[Collected data entries]
##########
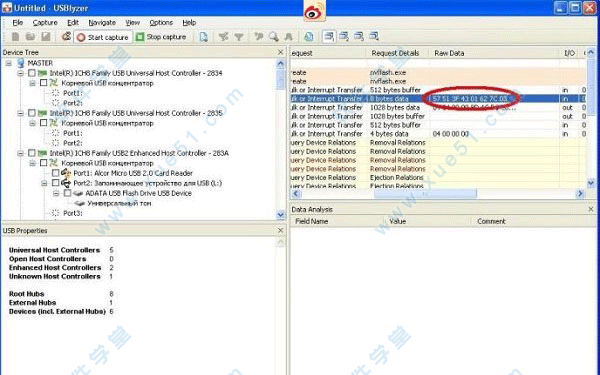
Task: Click the save disk toolbar icon
Action: (46, 37)
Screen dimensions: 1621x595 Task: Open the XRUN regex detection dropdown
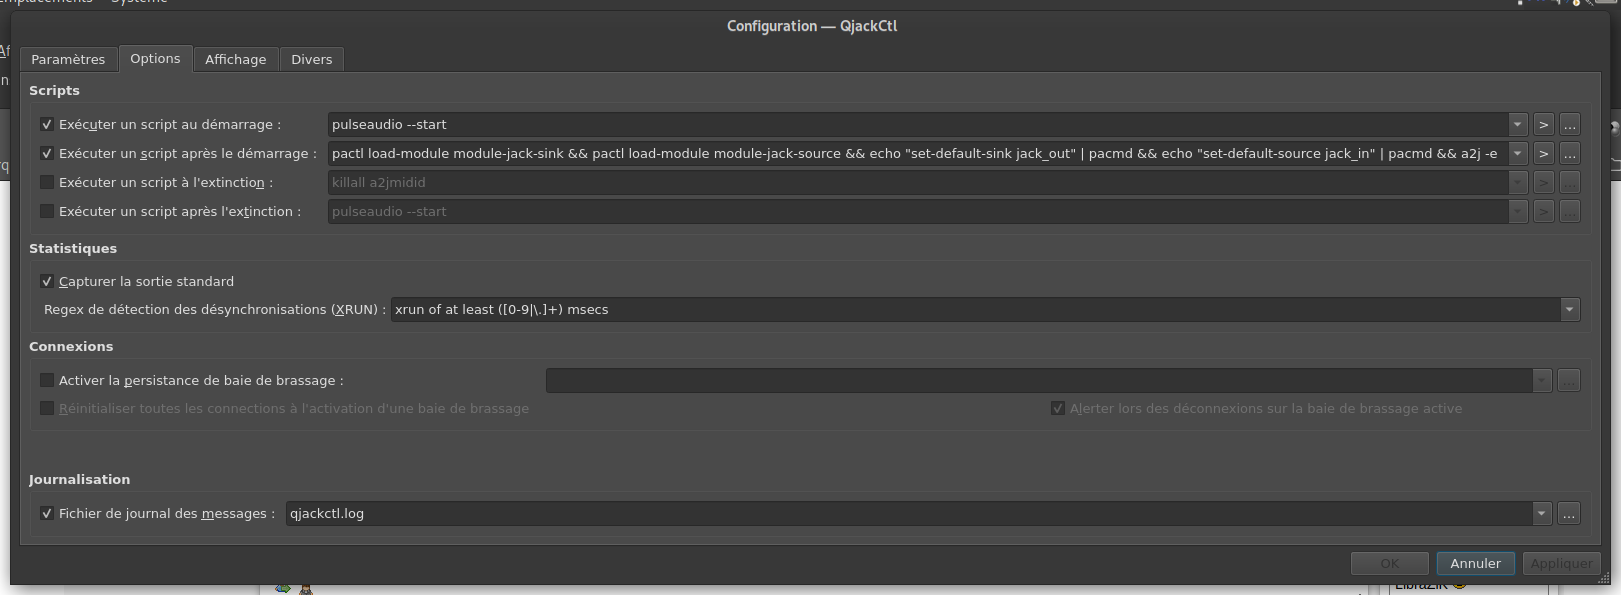(1570, 310)
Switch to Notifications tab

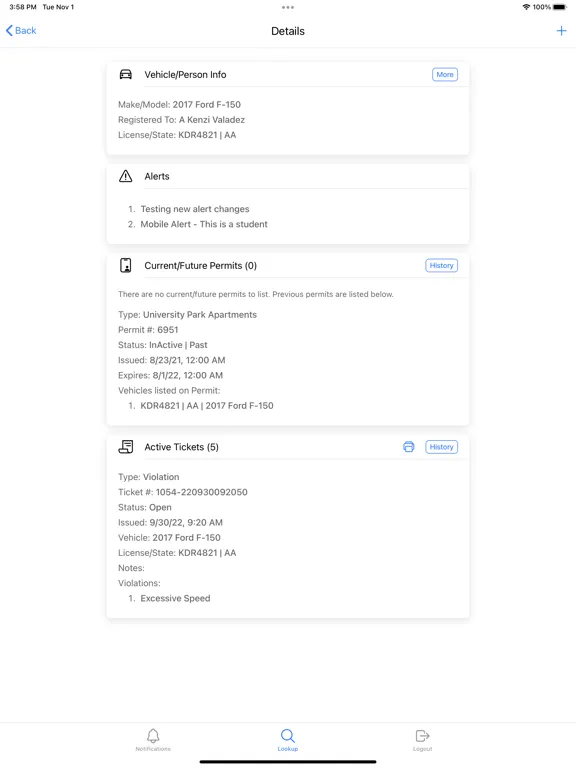(x=153, y=740)
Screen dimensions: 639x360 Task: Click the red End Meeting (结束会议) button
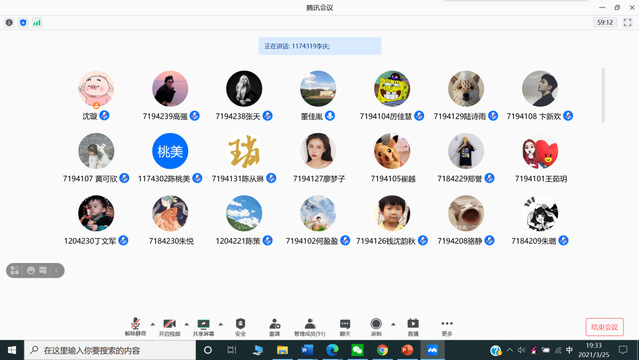pyautogui.click(x=604, y=327)
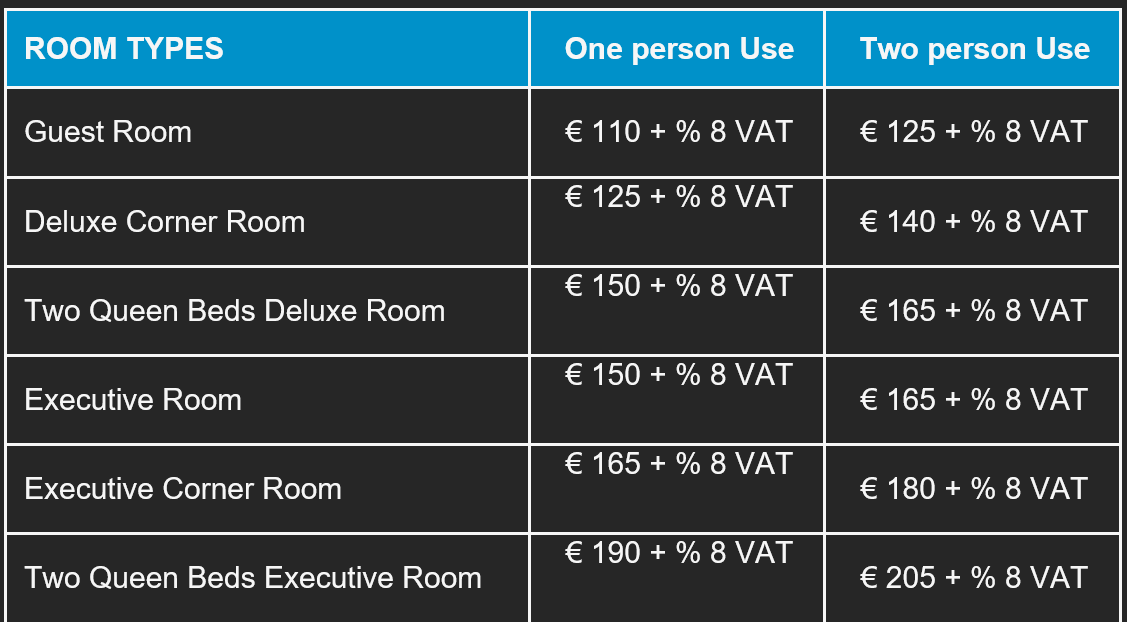Click Guest Room € 125 two person price

click(973, 132)
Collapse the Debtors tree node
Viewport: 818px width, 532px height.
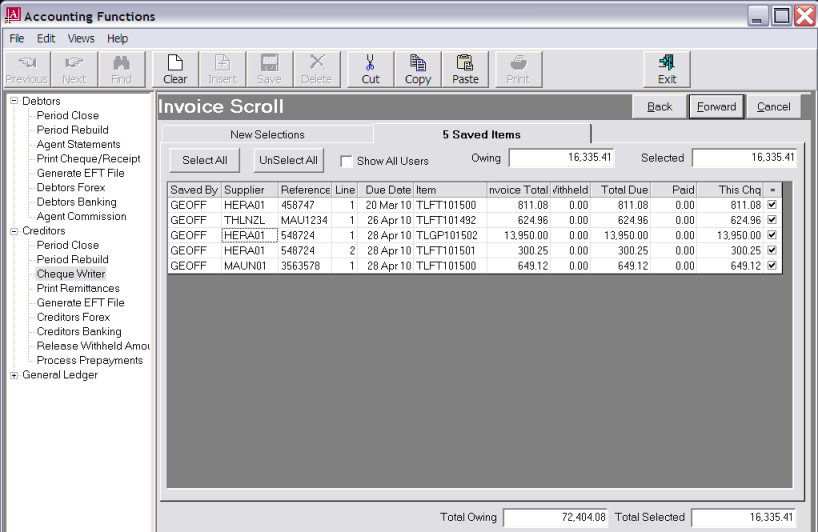click(14, 101)
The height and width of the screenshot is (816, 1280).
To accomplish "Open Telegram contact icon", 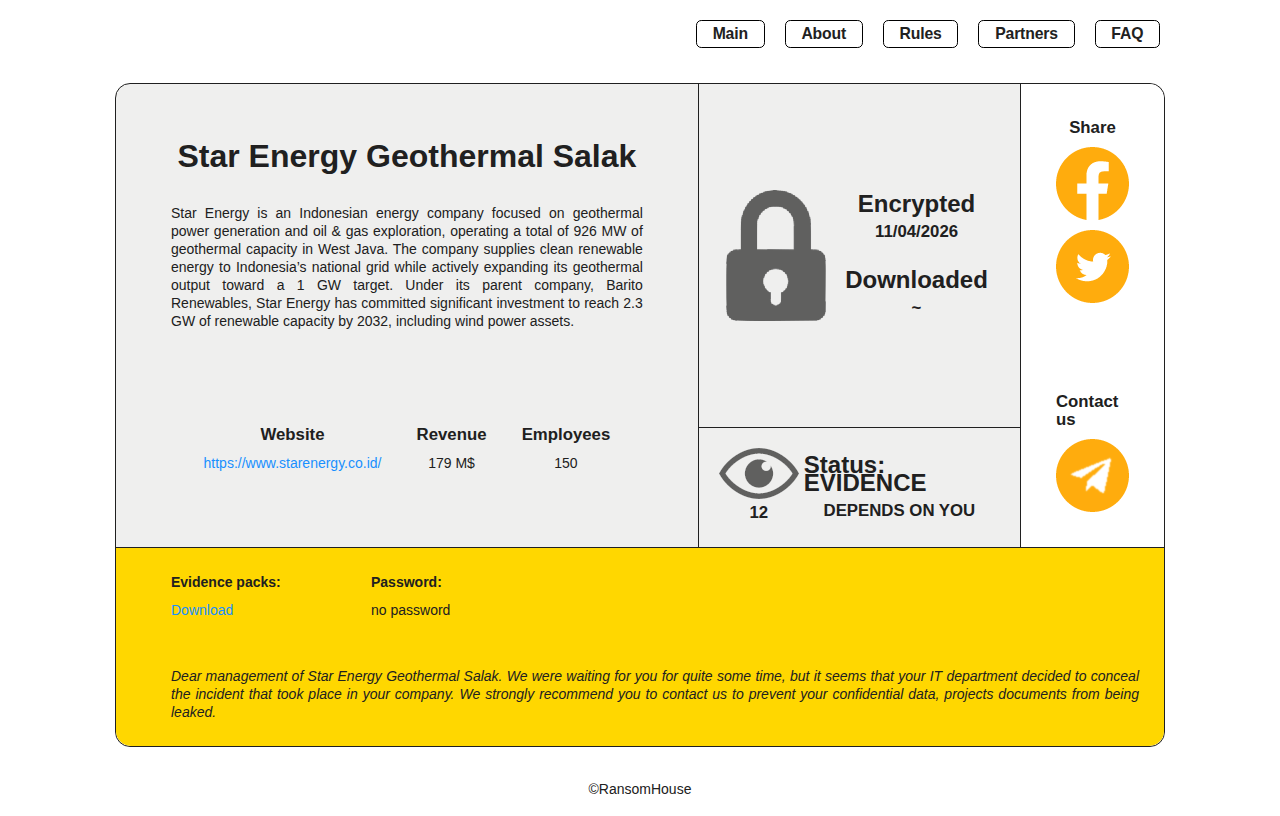I will click(x=1092, y=476).
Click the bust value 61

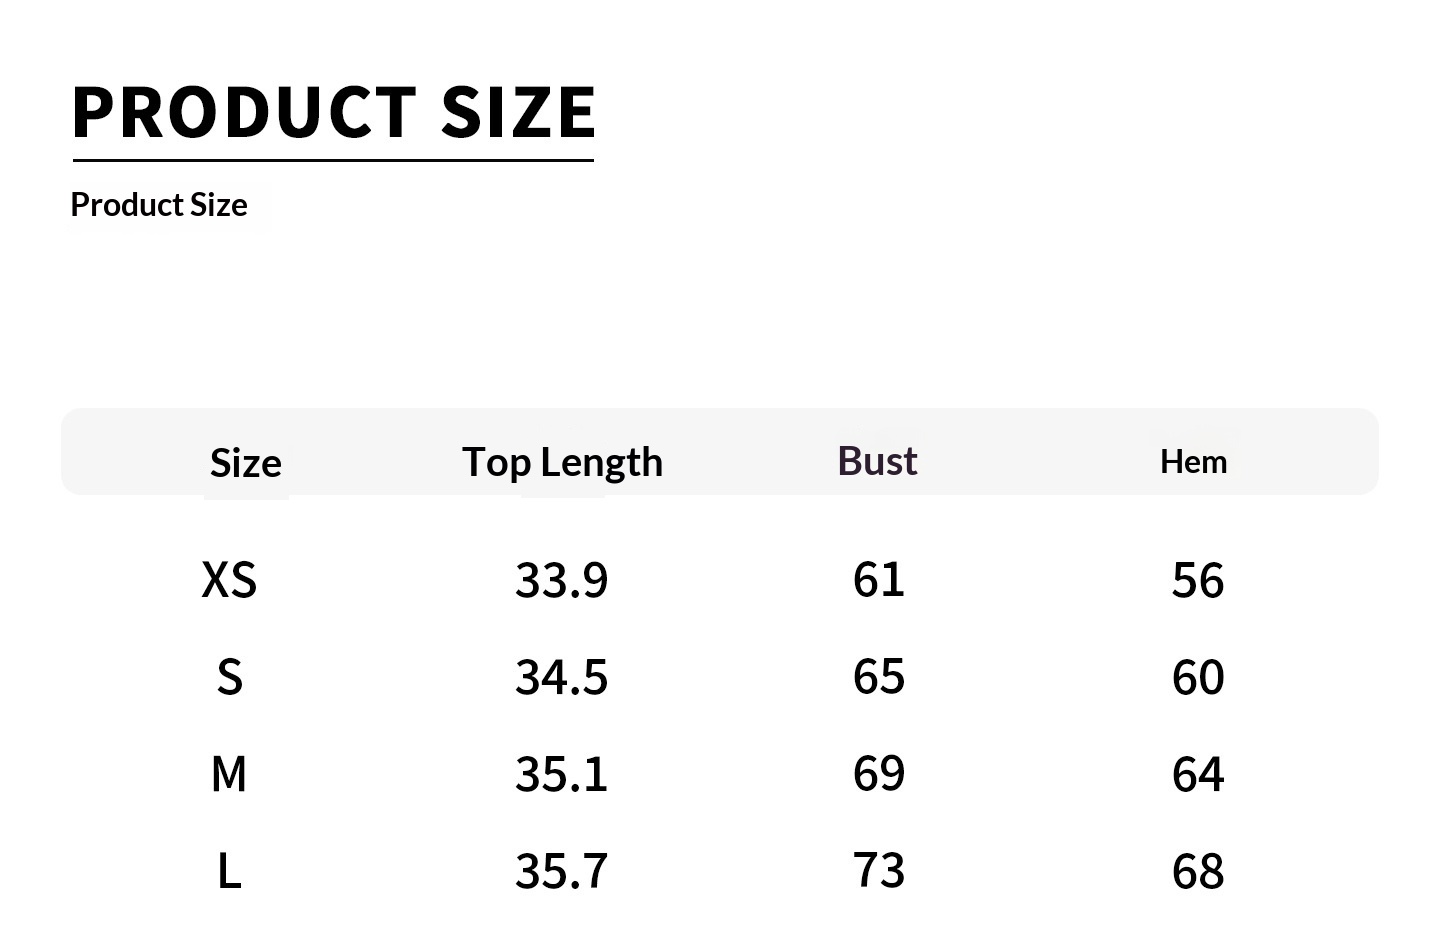tap(879, 579)
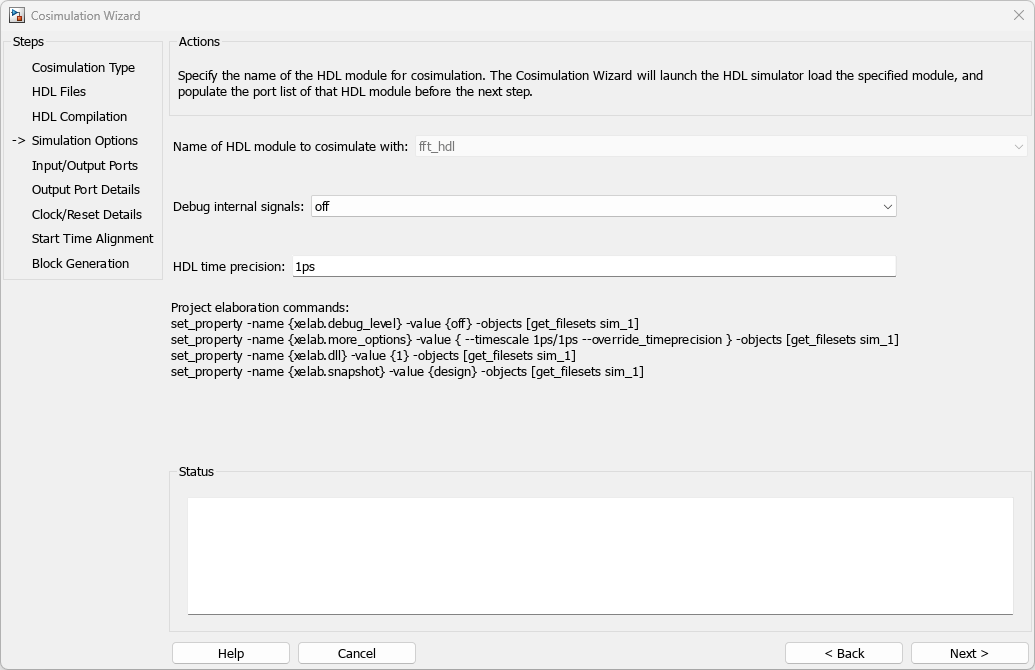Jump to Input/Output Ports step
This screenshot has width=1035, height=670.
pos(85,166)
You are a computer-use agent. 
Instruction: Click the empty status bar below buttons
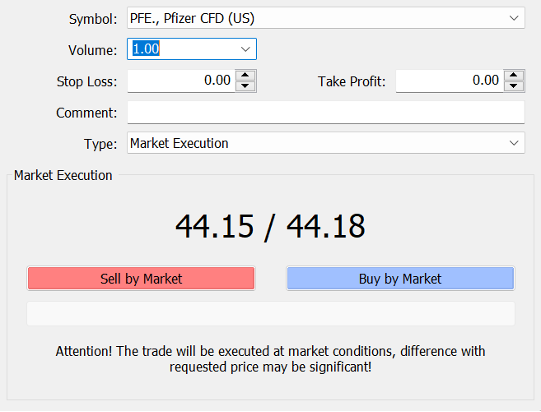tap(270, 314)
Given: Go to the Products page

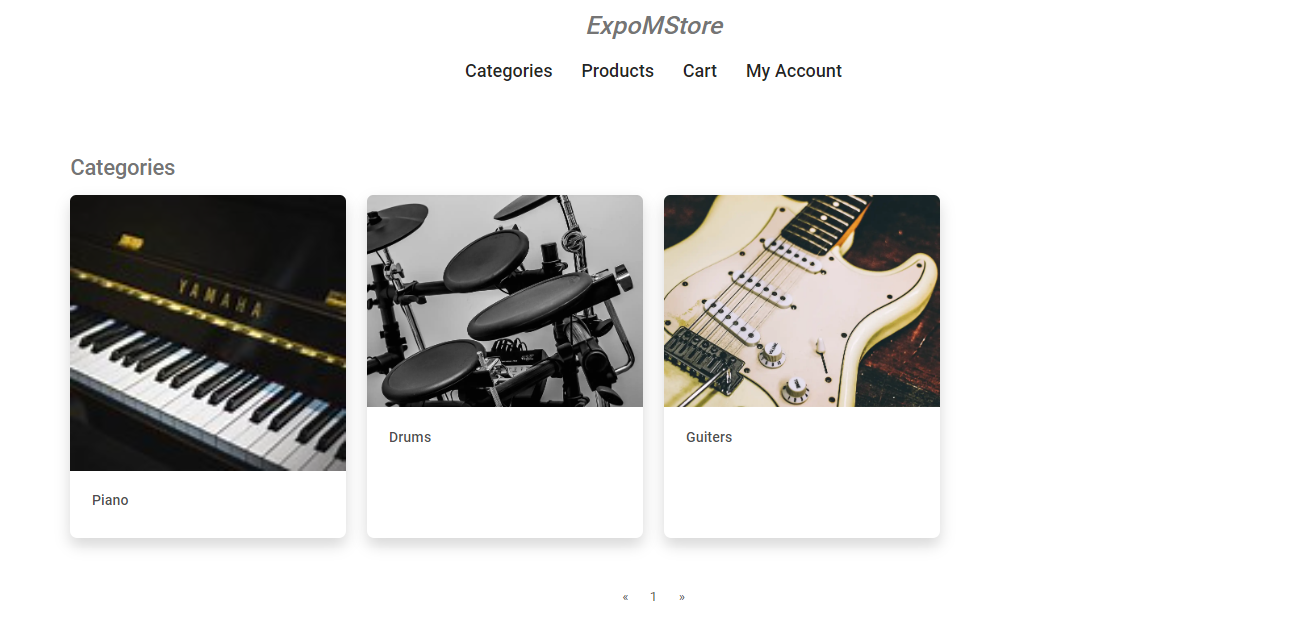Looking at the screenshot, I should pyautogui.click(x=617, y=71).
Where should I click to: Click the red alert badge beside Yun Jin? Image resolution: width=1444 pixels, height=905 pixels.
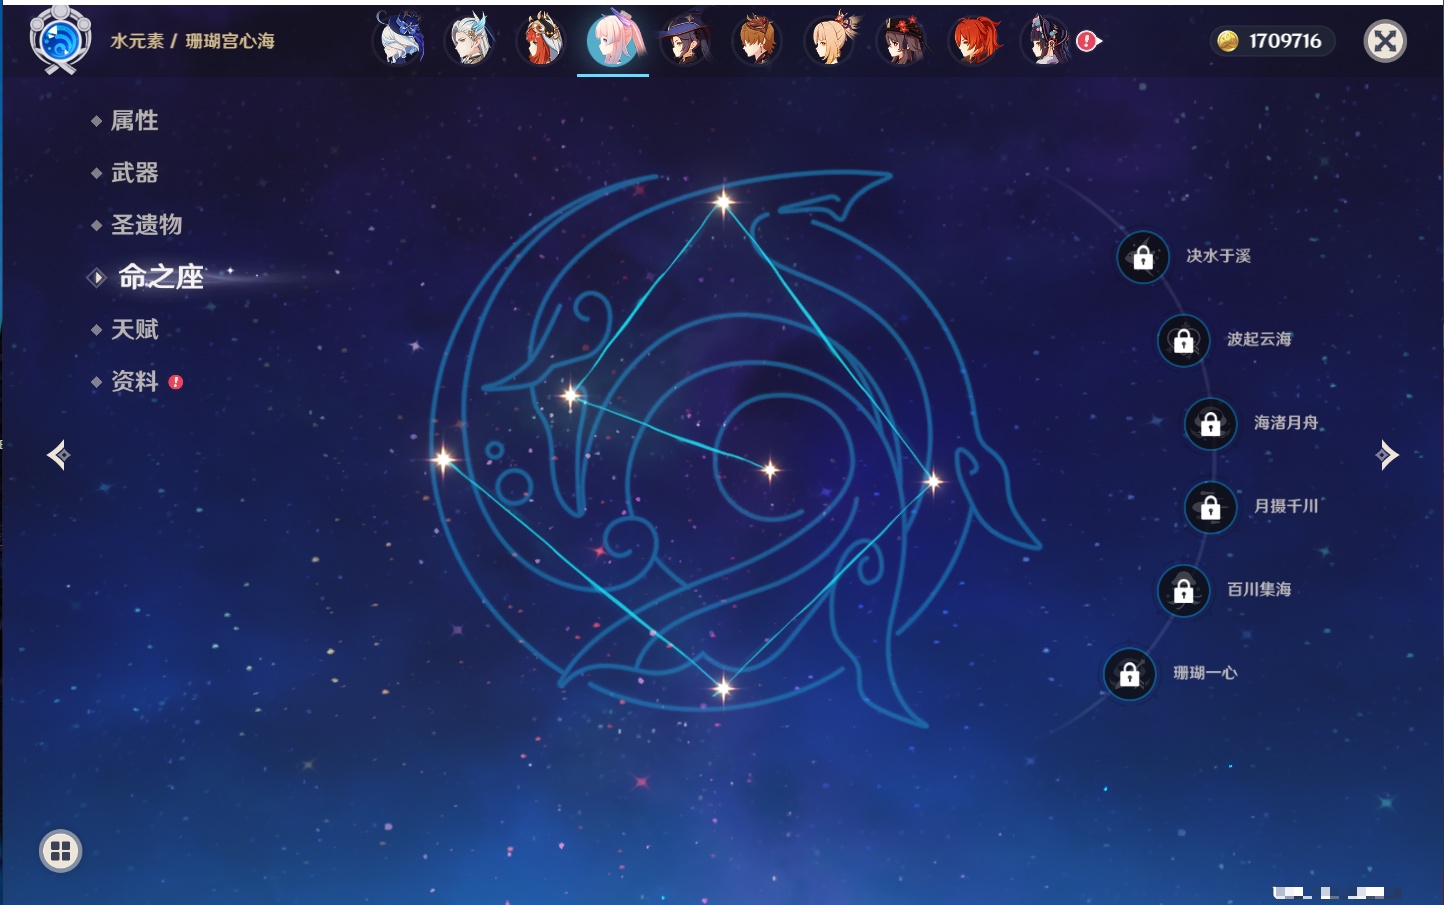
##########
## ASSIGNED TASK
Precisely those lines above that run from the line with "Screen dimensions: 1621x595" up to and including the line with "Collapse the Debtors tree node" are to be set down, with the pictures omitted.

## SOLUTION TO THIS PROBLEM
Screen dimensions: 1621x595 Task: Open the XRUN regex detection dropdown
(1570, 310)
Switch to Notifications tab

(x=153, y=740)
Screen dimensions: 639x360 Task: Click the red End Meeting (结束会议) button
pyautogui.click(x=604, y=327)
Click Guest Room € 125 two person price

click(973, 132)
Collapse the Debtors tree node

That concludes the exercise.